Data excerpts

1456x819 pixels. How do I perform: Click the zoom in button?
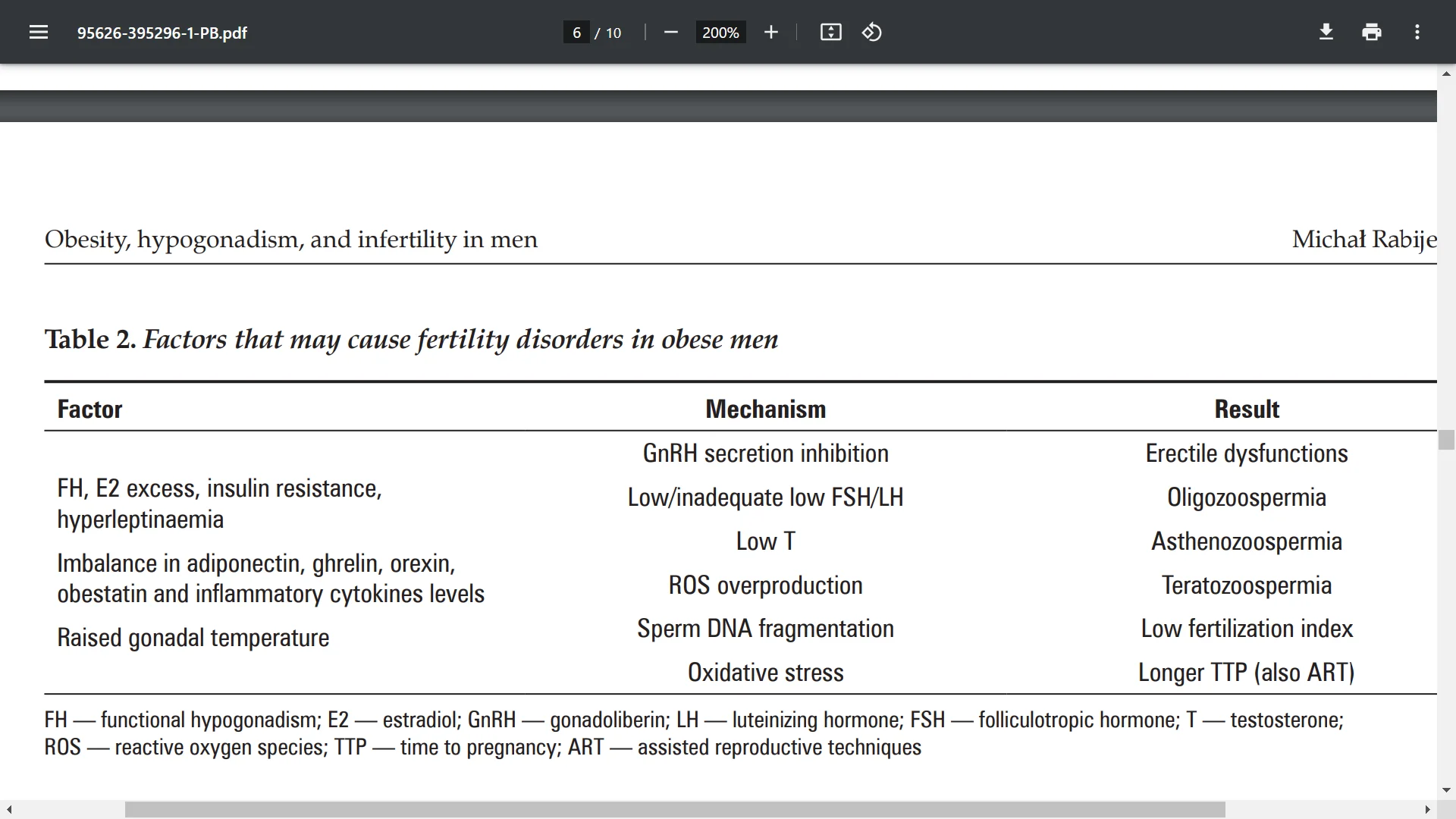pos(771,33)
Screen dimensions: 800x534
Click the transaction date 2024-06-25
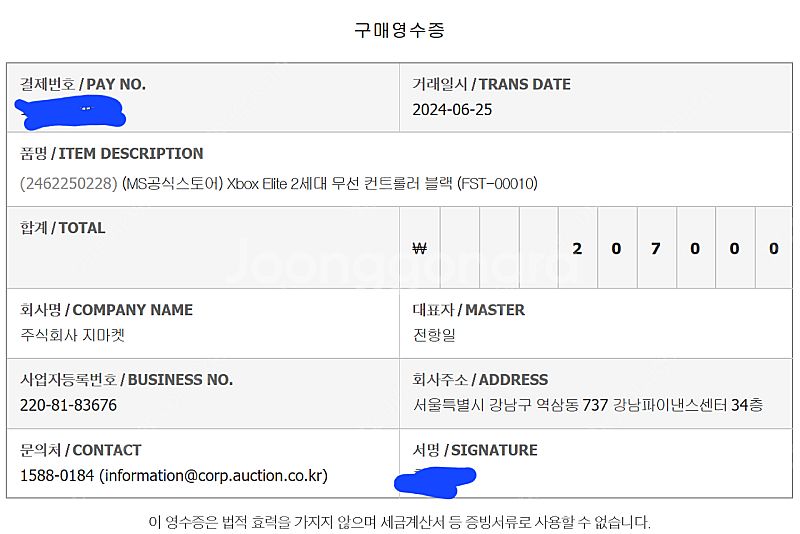tap(452, 110)
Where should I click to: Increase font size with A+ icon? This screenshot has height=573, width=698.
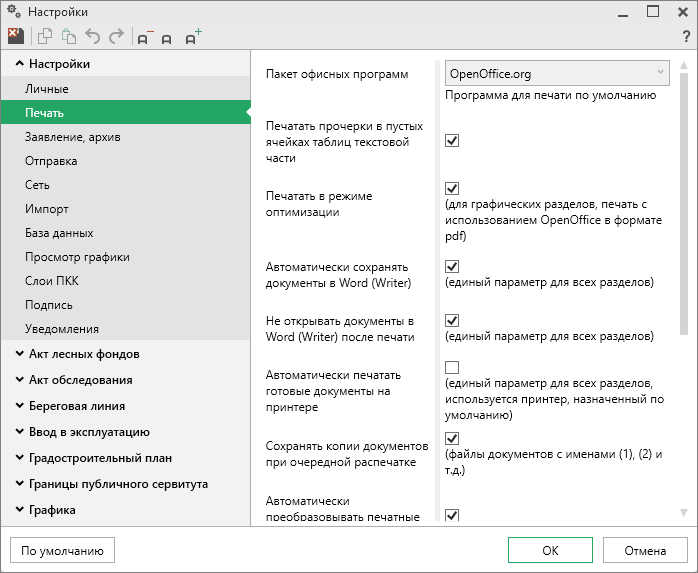[193, 37]
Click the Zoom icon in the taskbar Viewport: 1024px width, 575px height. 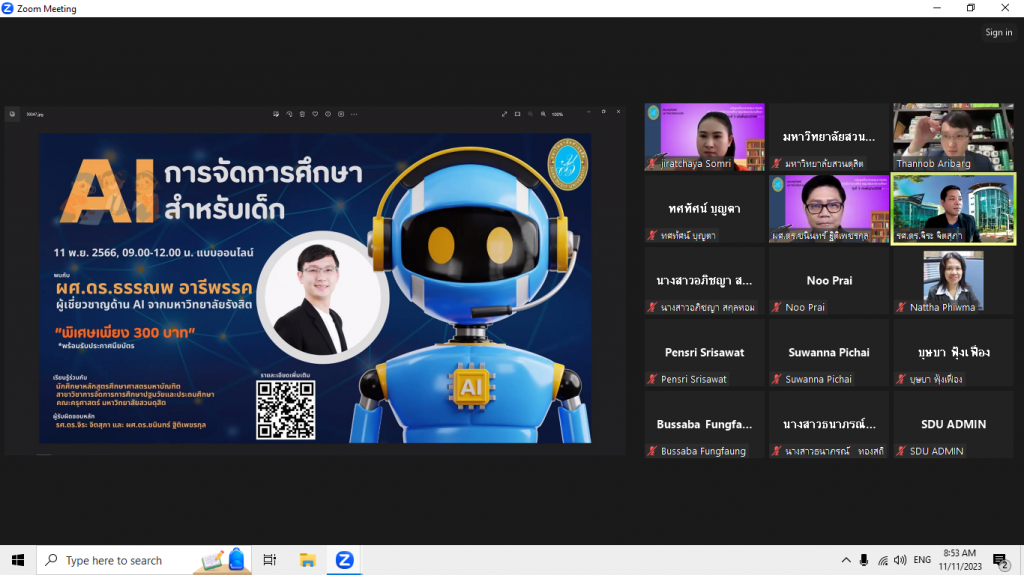coord(344,560)
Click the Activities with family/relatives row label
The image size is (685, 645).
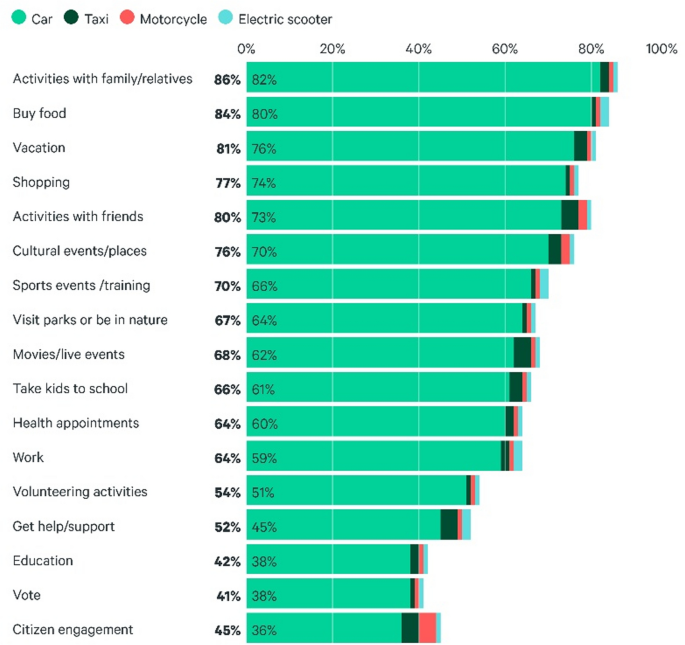102,79
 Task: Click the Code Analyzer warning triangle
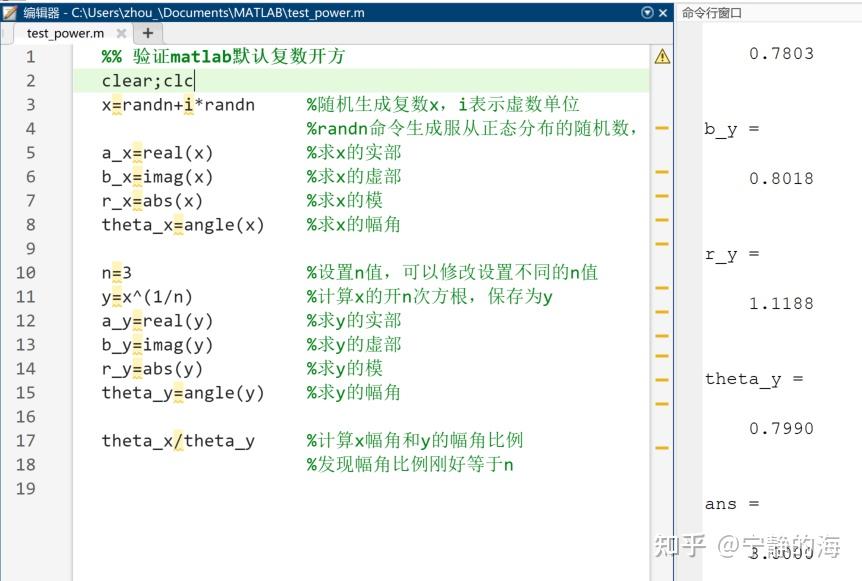[x=660, y=57]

- _What is needed_: Transcribe exactly, and only, the lines from the one containing "Click the Activities" through the last line of the records above, both included; leave out the pictures.

- _Result for this task_:
Click the Activities with family/relatives row label
The image size is (685, 645).
102,79
 Task: Click the Code Analyzer warning triangle
[x=660, y=57]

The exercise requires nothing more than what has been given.